Comment on attachment 623309 [details] [diff] [review] Ensure ArrayBufferViews and their ArrayBuffers are in the same compartment Review of attachment 623309 [details] [diff] [review]: ----------------------------------------------------------------- This is really pretty clean, nice job. ::: js/src/jstypedarray.cpp @@ +1537,5 @@ > + // compartment. constructWrapped() is invoked in the ArrayBuffer's > + // compartment, and is passed in a (wrapped) prototype object from the > + // origin compartment to use as the newly-created view's proto. > + static JSBool > + constructWrapped(JSContext *cx, unsigned argc, Value *vp) How about just naming this fromBuffer (overload resolution should pick the right one for Proxy::nativeCall) and dropping all mention of wrappers since, technically, this is just a native that calls fromBuffer ; nothing wrapper-y about it. Instead, the comment can go next to... @@ +1726,5 @@ > + if (bufobj->isWrapper()) { > + JSObject *wrapped = UnwrapObjectChecked(cx, bufobj); > + if (!wrapped) > + return NULL; > + if (wrapped->isArrayBuffer()) { ... this piece of code. Now, instead of explicit wrapper testing, could you add a new ESClass so that this could be written: /* * Normally, NonGenericMethodGuard handles the case of transparent wrappers. * However, we have a peculiar situation: we want to construct the new typed * array in the compartment of the buffer. This is necessary since typed arrays * need to point directly at their buffer's data. Instead, we use the underlying * machinery directly to proxy the native call. * if (!ObjectClassIs(cx, *bufobj, ESClass_ArrayBuffer, cx)) { JS_ReportErrorNumber(cx, ...); return NULL; } JS_ASSERT(bufobj->isArrayBuffer() || bufobj->isProxy()); if (bufobj->isProxy()) { ... Proxy::nativeCall ... } ... normal path @@ +1741,5 @@ > + > + CallArgs args = CallArgsFromVp(argc, argv); > + if (!Proxy::nativeCall(cx, bufobj, &ArrayBufferClass, constructWrapped, args)) > + return NULL; > + return args.rval().toObjectOrNull(); Can this be &args.rval().toObject()? @@ +2301,5 @@ > return true; > } > > JSBool > +DataViewObject::constructWrapped(JSContext *cx, unsigned argc, Value *vp) Same comments as above, mutatis mutandis.

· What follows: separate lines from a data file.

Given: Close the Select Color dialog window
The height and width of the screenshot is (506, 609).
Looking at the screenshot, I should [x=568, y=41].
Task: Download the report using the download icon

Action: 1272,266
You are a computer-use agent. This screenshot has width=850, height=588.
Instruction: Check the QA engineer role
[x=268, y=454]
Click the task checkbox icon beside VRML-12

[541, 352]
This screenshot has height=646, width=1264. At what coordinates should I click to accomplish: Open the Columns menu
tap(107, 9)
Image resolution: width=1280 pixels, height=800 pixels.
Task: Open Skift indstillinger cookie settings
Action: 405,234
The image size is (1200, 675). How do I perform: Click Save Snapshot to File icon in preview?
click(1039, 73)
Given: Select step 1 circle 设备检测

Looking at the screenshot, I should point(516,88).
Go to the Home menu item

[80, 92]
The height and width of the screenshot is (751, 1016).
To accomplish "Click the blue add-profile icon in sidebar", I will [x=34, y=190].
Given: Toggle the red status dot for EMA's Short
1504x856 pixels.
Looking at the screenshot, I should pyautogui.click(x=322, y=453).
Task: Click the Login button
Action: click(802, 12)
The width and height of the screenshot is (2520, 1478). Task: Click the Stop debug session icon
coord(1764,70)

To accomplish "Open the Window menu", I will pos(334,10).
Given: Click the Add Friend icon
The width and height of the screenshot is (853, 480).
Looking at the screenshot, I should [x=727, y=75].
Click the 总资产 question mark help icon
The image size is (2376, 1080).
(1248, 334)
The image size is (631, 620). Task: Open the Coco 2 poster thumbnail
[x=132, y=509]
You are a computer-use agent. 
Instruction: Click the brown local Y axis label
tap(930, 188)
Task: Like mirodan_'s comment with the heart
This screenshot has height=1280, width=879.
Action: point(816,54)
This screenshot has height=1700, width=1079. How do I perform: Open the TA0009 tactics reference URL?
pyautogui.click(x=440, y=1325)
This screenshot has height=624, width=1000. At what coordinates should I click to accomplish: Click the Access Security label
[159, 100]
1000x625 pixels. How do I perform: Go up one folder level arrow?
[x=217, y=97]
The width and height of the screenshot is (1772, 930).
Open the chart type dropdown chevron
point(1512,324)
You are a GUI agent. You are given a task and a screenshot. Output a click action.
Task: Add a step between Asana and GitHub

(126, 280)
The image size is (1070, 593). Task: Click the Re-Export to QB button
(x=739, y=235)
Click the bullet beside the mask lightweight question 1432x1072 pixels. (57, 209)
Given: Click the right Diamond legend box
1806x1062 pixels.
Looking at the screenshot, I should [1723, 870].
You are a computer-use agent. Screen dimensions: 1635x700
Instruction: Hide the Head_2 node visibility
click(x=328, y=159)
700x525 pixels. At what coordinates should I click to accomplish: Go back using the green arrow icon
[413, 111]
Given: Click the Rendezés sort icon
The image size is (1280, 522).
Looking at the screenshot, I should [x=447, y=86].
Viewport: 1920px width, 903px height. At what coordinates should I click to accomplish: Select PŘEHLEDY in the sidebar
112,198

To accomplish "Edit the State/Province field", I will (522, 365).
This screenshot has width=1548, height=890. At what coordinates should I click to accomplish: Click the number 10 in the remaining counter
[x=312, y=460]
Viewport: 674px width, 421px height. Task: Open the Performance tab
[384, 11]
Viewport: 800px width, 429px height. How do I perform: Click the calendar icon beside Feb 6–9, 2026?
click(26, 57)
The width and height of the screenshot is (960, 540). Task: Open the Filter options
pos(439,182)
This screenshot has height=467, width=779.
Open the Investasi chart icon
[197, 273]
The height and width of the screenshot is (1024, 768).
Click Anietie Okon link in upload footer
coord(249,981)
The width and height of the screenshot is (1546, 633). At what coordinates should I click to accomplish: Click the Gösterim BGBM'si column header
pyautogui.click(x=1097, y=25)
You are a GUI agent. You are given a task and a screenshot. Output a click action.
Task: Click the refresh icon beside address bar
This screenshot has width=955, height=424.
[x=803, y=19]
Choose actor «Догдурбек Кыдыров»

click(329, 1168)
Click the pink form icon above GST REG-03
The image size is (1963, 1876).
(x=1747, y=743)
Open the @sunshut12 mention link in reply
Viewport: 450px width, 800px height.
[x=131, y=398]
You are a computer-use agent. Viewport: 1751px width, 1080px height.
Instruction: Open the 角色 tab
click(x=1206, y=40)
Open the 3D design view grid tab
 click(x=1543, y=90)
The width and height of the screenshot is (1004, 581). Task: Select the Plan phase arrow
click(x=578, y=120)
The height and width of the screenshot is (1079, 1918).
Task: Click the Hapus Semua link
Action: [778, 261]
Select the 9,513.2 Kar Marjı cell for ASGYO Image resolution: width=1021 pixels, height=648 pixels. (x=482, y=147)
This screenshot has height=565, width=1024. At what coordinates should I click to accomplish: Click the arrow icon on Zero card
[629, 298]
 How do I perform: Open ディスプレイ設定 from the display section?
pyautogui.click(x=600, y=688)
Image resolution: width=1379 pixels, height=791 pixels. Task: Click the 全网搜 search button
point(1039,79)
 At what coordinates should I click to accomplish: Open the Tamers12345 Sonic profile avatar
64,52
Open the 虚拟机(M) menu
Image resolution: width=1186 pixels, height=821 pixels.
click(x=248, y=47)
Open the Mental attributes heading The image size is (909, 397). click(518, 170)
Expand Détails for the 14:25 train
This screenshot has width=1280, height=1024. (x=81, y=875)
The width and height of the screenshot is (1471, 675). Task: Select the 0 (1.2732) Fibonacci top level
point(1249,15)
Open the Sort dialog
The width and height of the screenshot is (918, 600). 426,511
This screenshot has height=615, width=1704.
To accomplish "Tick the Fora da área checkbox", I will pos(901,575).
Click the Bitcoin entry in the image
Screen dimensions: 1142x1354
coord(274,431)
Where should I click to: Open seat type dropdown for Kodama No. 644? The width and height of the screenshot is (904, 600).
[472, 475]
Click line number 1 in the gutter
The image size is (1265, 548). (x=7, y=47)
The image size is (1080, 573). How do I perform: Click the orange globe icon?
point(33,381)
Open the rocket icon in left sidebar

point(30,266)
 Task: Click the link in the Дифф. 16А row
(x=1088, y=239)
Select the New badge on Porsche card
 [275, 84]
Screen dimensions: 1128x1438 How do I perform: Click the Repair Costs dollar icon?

Comment on attachment 623309 [details] [diff] [review] Ensure ArrayBufferViews and their ArrayBuffers are in the same compartment r+ with the UnwrapObject's replaced with ObjectClassIs as mentioned above.

Requested changes made. I landed the two non-test patches merged because it was easier to do the update for RootedVarObject&friends that way. https://hg.mozilla.org/integration/mozilla-inbound/rev/df84190b1c0a https://hg.mozilla.org/integration/mozilla-inbound/rev/73b380d3edd8

https://hg.mozilla.org/mozilla-central/rev/df84190b1c0a https://hg.mozilla.org/mozilla-central/rev/73b380d3edd8 https://hg.mozilla.org/mozilla-central/rev/a9f05eabf20b

Marking assignee according to patch author.